Polizze Parametriche
Polizze Parametriche: l’assicurazione del futuro che paga senza perito
Immagina una polizza che ti indennizza non appena cade troppa pioggia o soffia troppo vento, senza aspettare mesi per la perizia. Sono le polizze parametriche: il pagamento scatta al superamento di un indice oggettivo. Ideali per agricoltura, turismo ed energia, offrono liquidità immediata quando il meteo ferma il tuo business. La rivoluzione della protezione basata sui dati è già qui
L’evoluzione della protezione basata sugli indici: il ruolo delle polizze parametriche
Il settore assicurativo sta vivendo una trasformazione radicale grazie all’introduzione delle polizze parametriche, strumenti innovativi che si discostano dal tradizionale modello indennitario. In una polizza classica, il risarcimento dipende dalla verifica fisica del danno e dalla valutazione di un perito, processo che può richiedere tempi lunghi e generare divergenze interpretative. Al contrario, la polizza parametrica si basa su un trigger oggettivo: l’indennizzo scatta automaticamente al superamento di un parametro predefinito, misurato da un ente terzo certificato o da stazioni di rilevamento tecnologiche.

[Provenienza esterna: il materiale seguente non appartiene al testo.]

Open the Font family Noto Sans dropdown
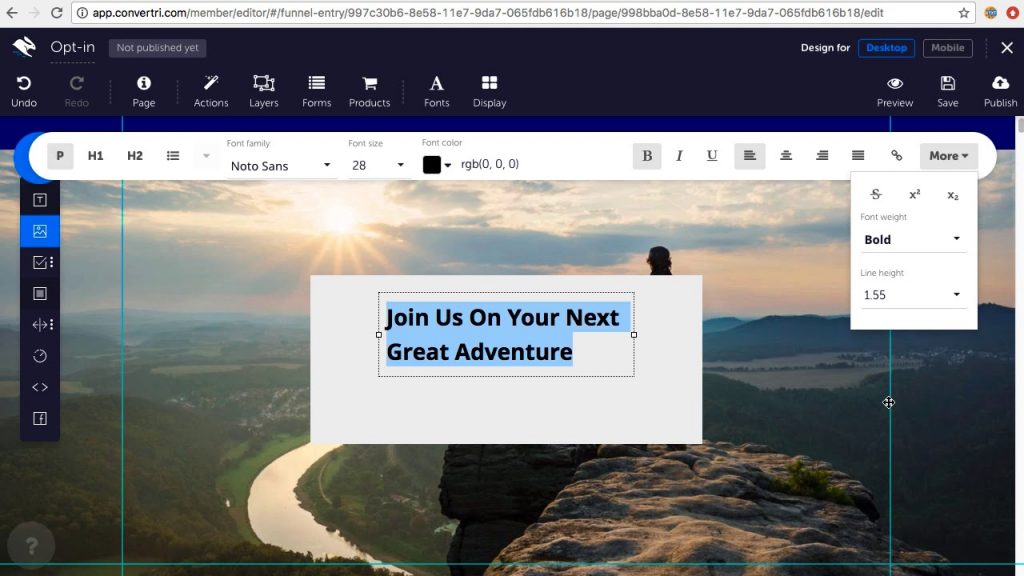The width and height of the screenshot is (1024, 576). tap(280, 166)
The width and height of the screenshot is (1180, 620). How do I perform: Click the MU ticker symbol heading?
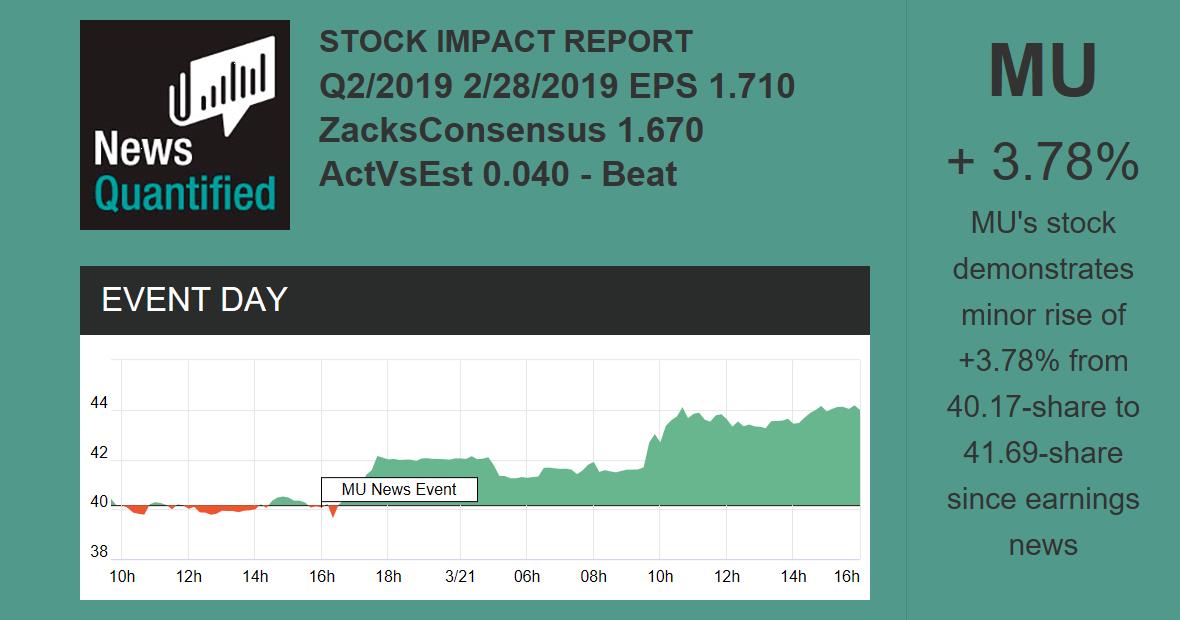(x=1043, y=71)
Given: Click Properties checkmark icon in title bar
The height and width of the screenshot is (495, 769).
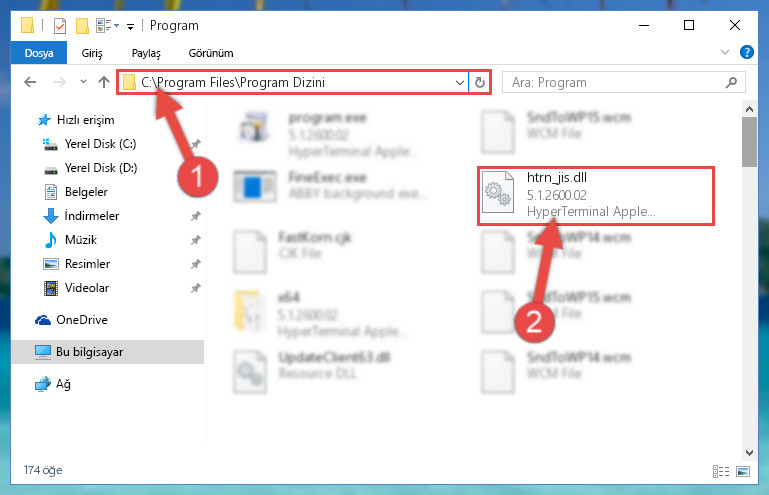Looking at the screenshot, I should click(59, 26).
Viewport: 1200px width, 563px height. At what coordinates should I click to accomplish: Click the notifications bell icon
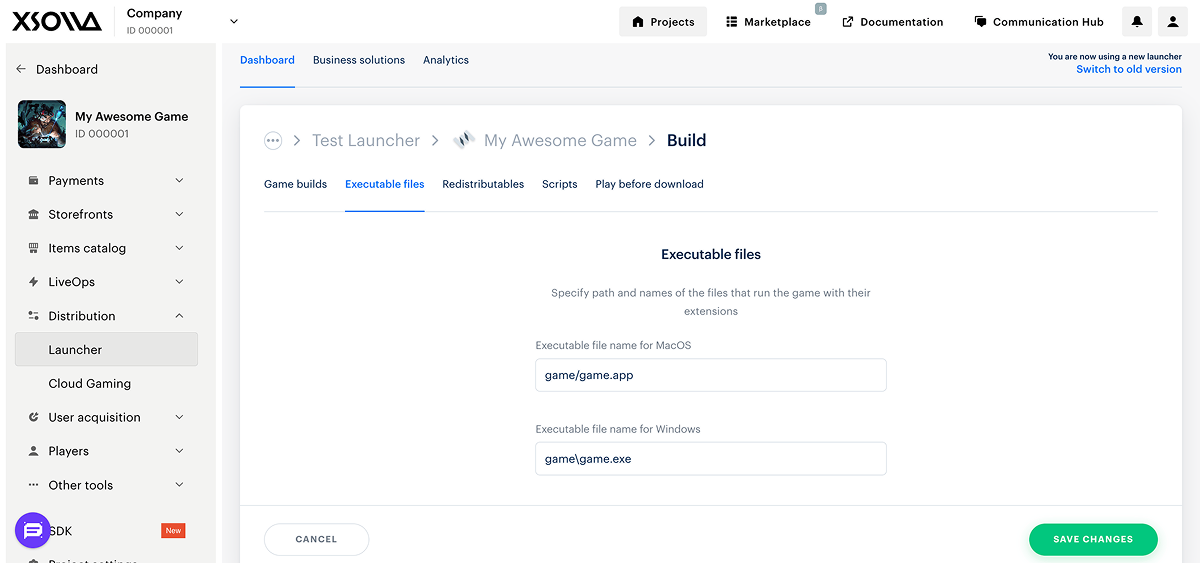coord(1137,22)

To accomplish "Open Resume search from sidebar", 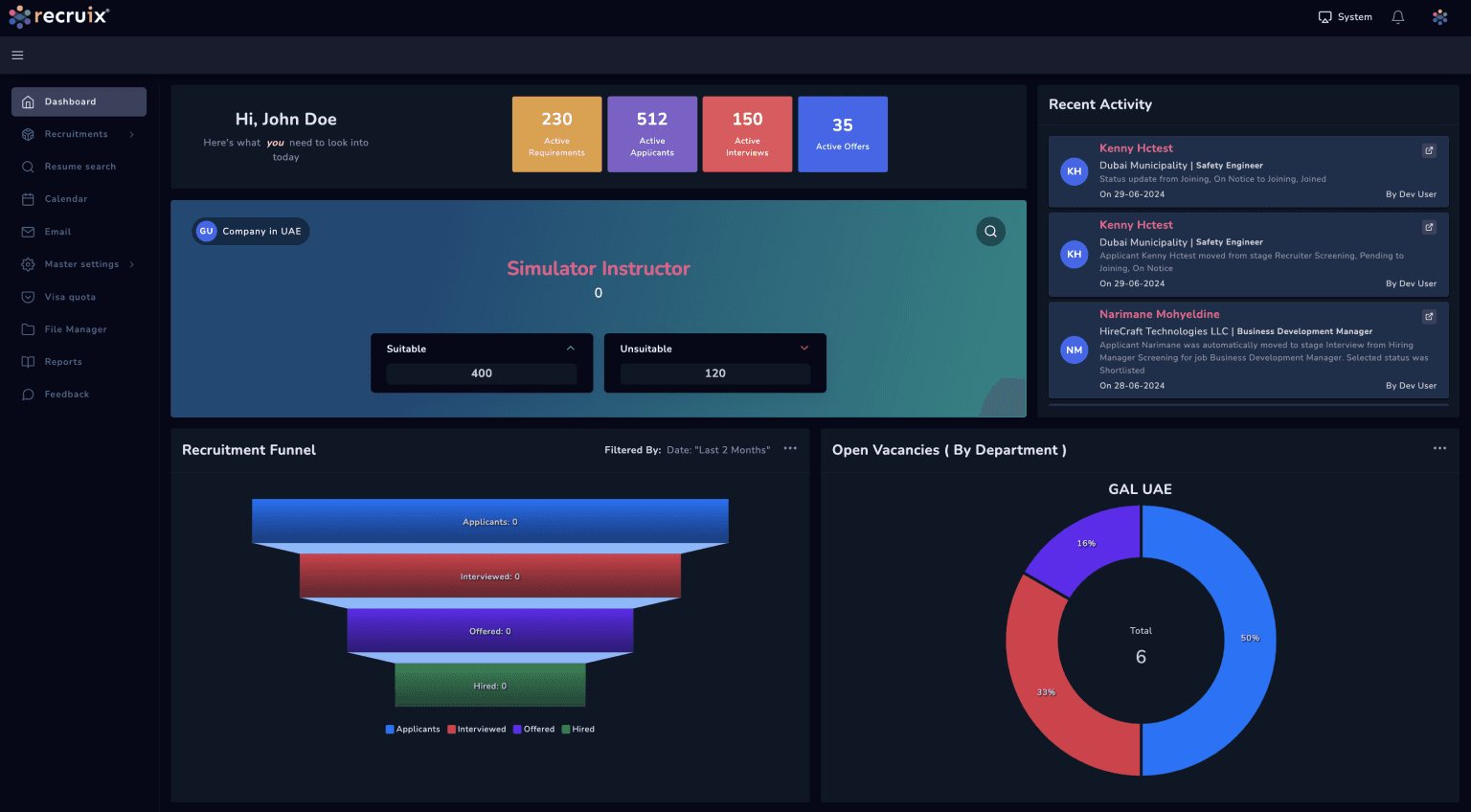I will click(79, 167).
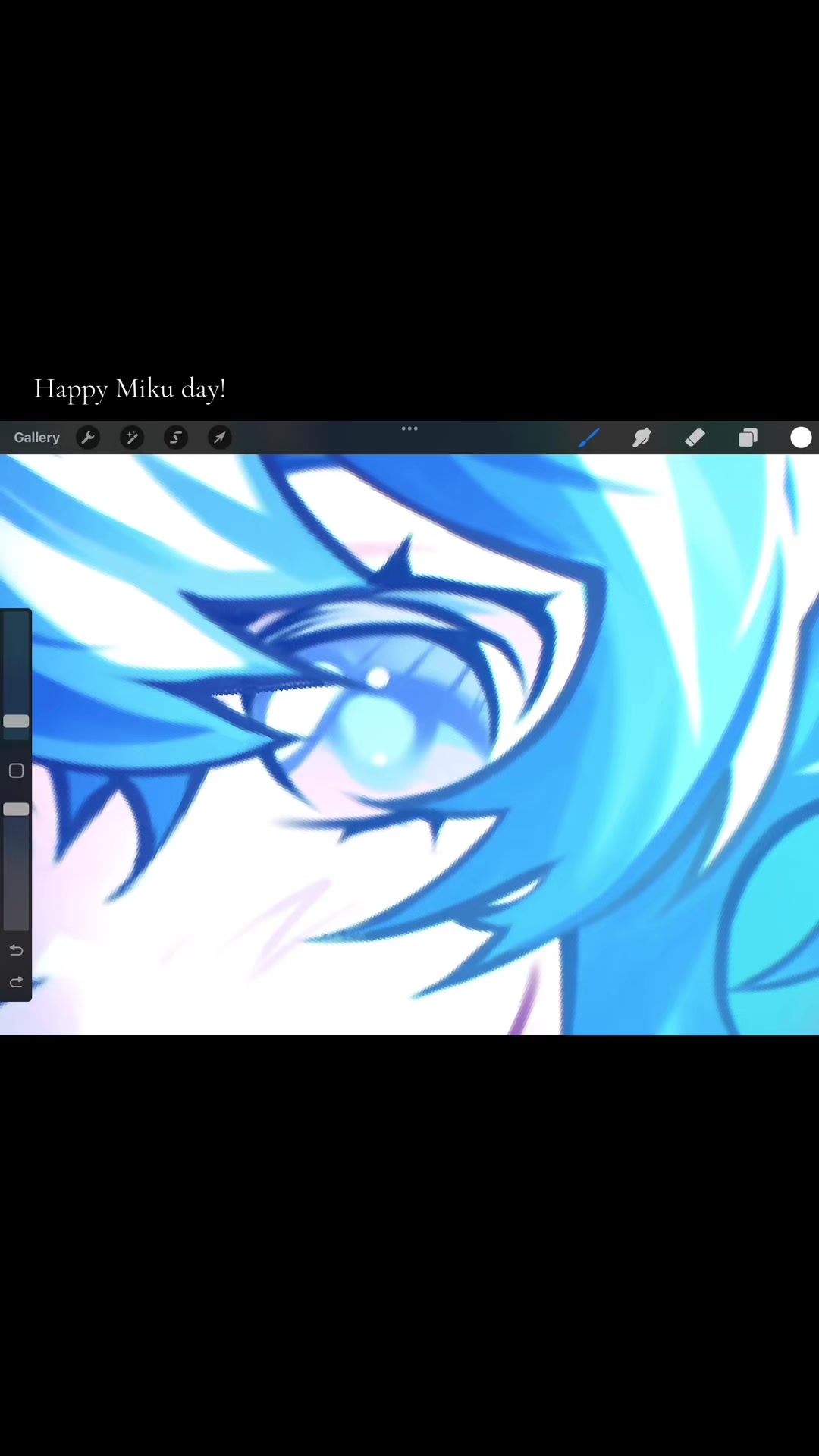Open the Layers panel
The width and height of the screenshot is (819, 1456).
748,438
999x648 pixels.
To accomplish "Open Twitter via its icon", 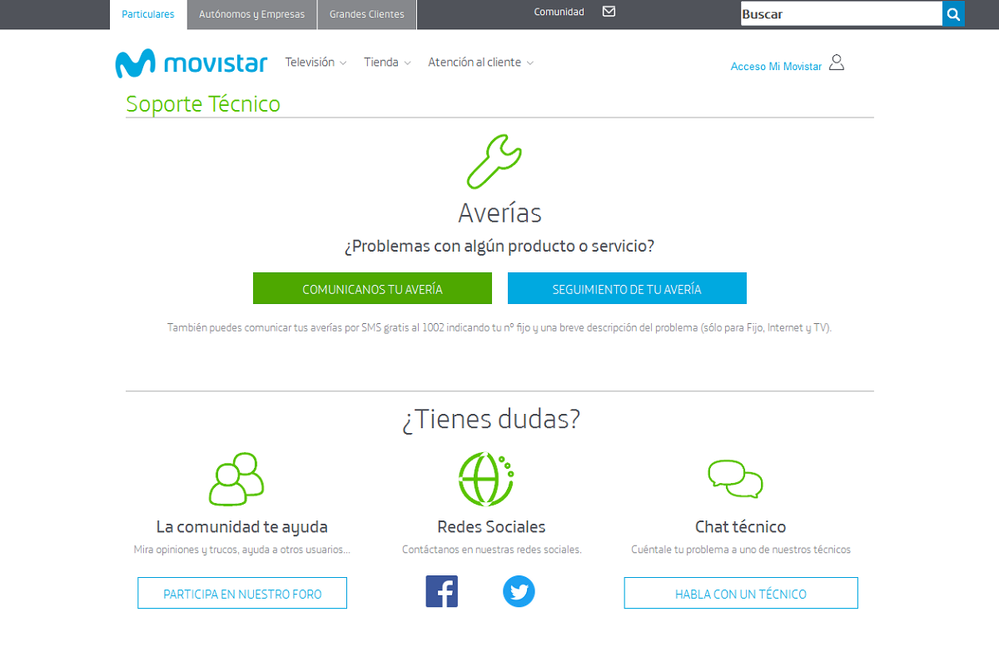I will coord(518,591).
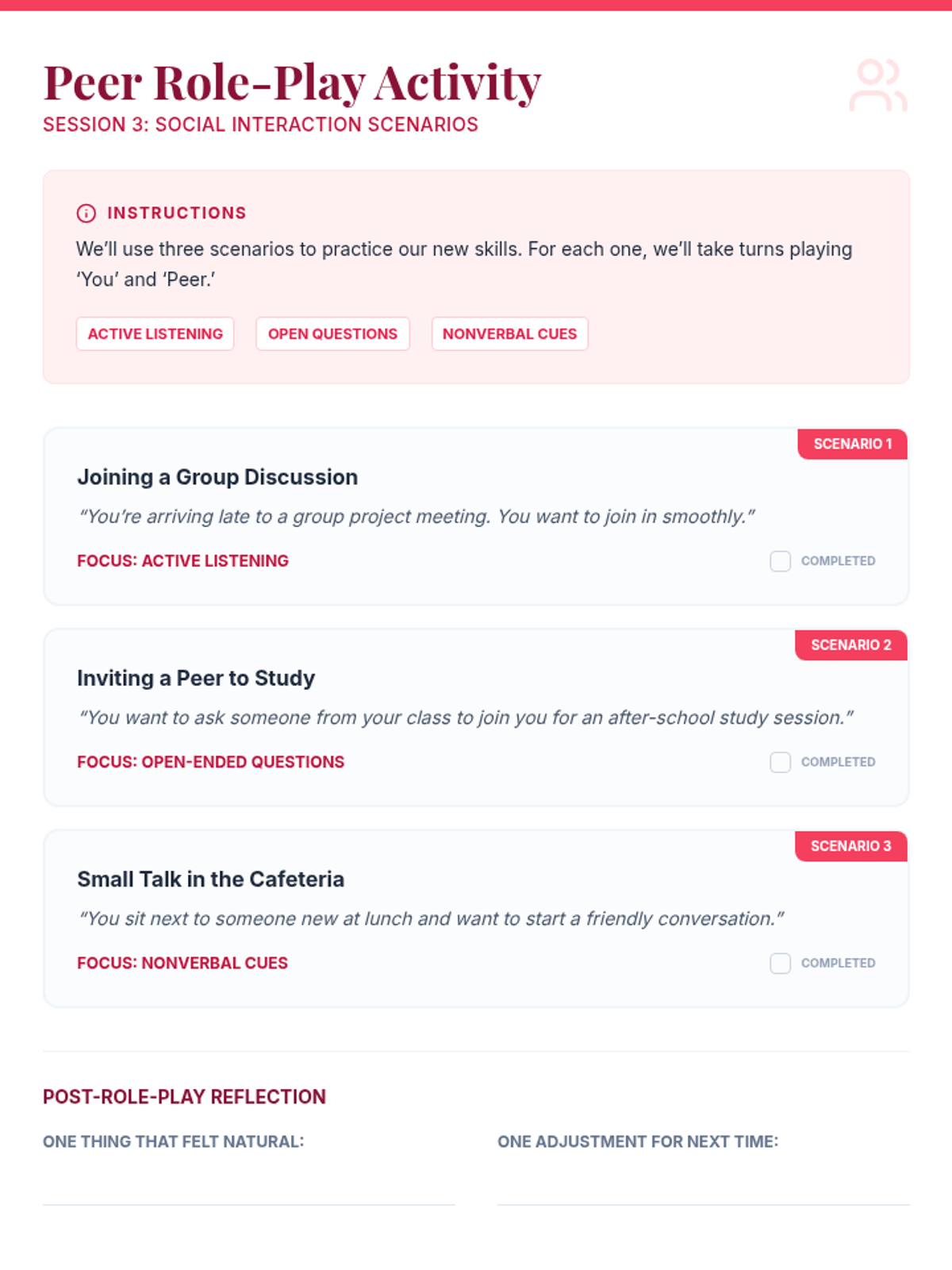952x1270 pixels.
Task: Click the Scenario 3 badge
Action: 850,846
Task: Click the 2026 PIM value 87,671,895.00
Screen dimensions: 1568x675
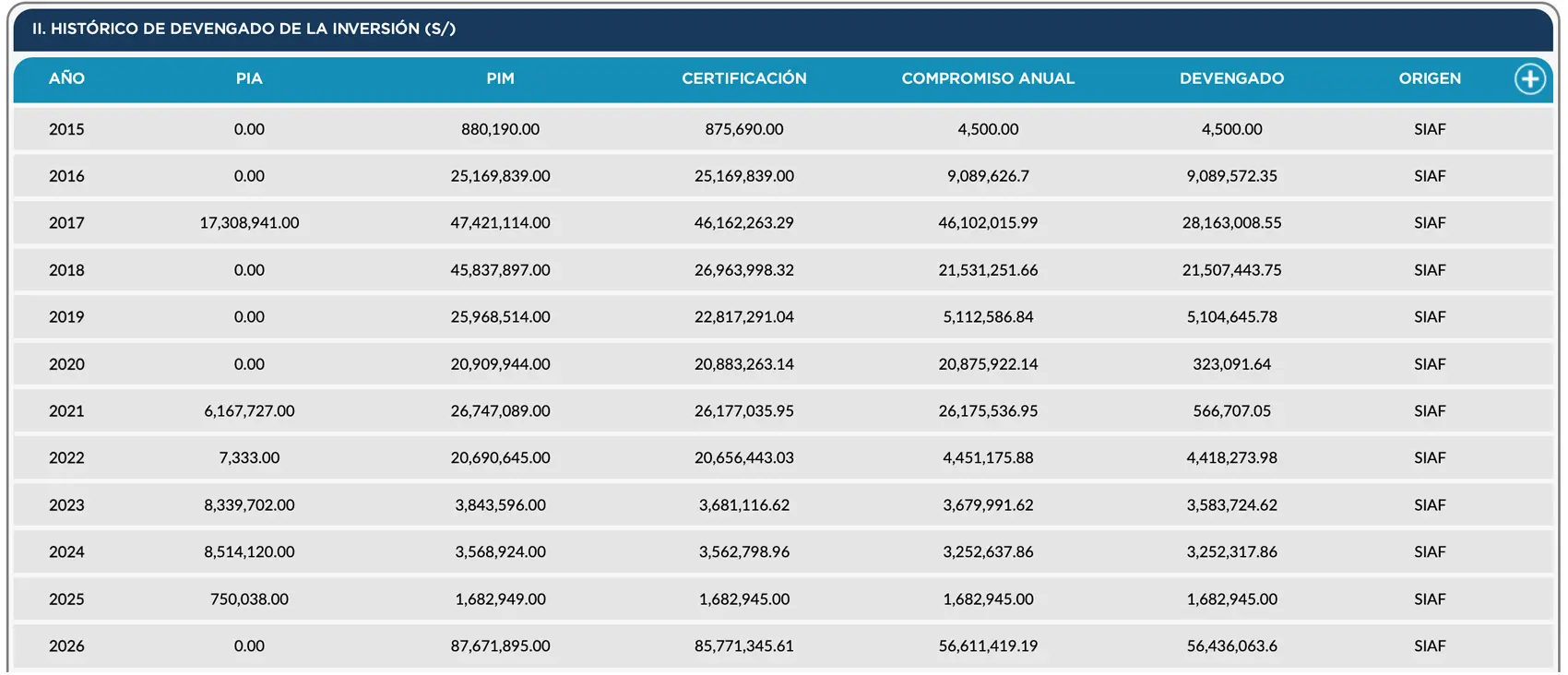Action: point(501,646)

I parametri utilizzati possono essere di natura meteorologica (millimetri di pioggia, velocità del vento, temperatura), sismica o legati a indici di mercato. Ad esempio, una struttura alberghiera può assicurarsi contro un’estate eccessivamente piovosa che riduca le prenotazioni; se il numero di giorni di pioggia supera la soglia concordata, l’assicurato riceve una somma prefissata, a prescindere dalla prova del danno subito. Questo meccanismo garantisce una velocità di liquidazione senza precedenti, fornendo liquidità immediata proprio nel momento in cui l’azienda deve affrontare le conseguenze economiche di un evento avverso.
Le coperture parametriche non sostituiscono le polizze tradizionali, ma le integrano, colmando il cosiddetto protection gap per quei rischi difficilmente assicurabili o caratterizzati da franchigie elevate. Sono particolarmente preziose per i settori dell’agricoltura, delle energie rinnovabili e degli eventi outdoor, dove il fatturato è strettamente correlato a variabili climatiche.
Per il risk manager, la sfida consiste nel definire correttamente il modello statistico e la soglia del parametro affinché la protezione sia efficace. In un mondo segnato dal cambiamento climatico e dalla necessità di risposte rapide, l’approccio parametrico rappresenta la nuova frontiera della resilienza finanziaria basata sulla trasparenza dei dati e sull’automazione del processo di liquidazione.